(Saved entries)
--------------------
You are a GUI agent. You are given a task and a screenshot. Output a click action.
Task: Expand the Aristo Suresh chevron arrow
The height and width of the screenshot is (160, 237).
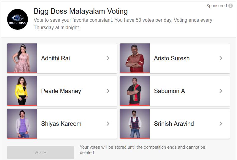[x=221, y=58]
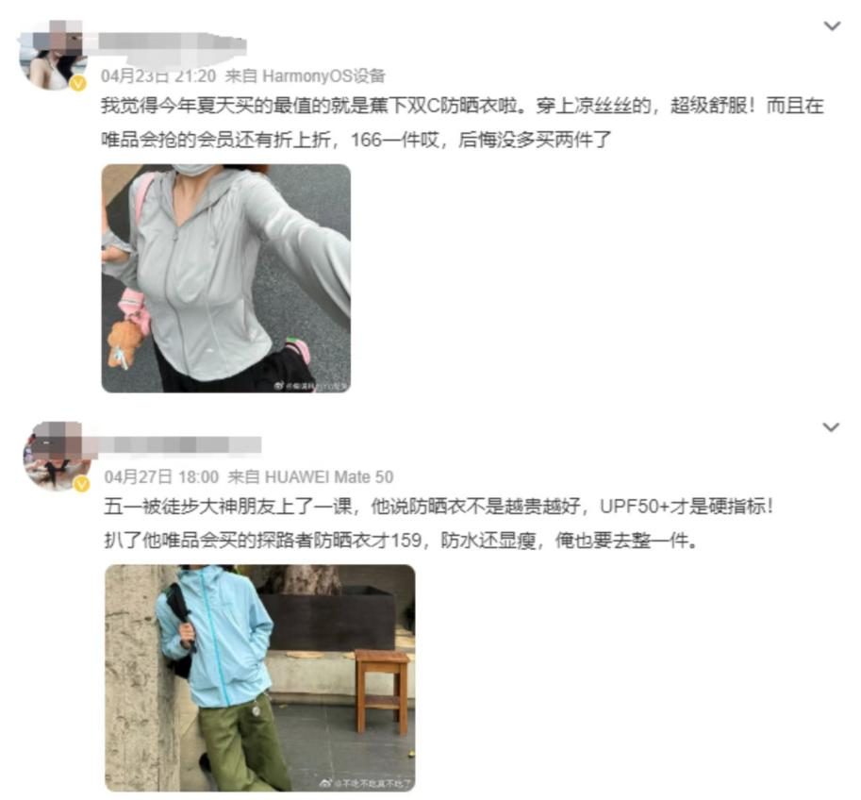Open the blue jacket hiking photo

pyautogui.click(x=260, y=678)
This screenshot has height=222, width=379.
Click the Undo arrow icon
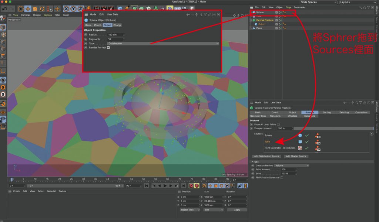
--------------------
What you will do >> Across all the entries above, how many lines hold the word "arrow"? Answer with the number only.

Expected answer >> 2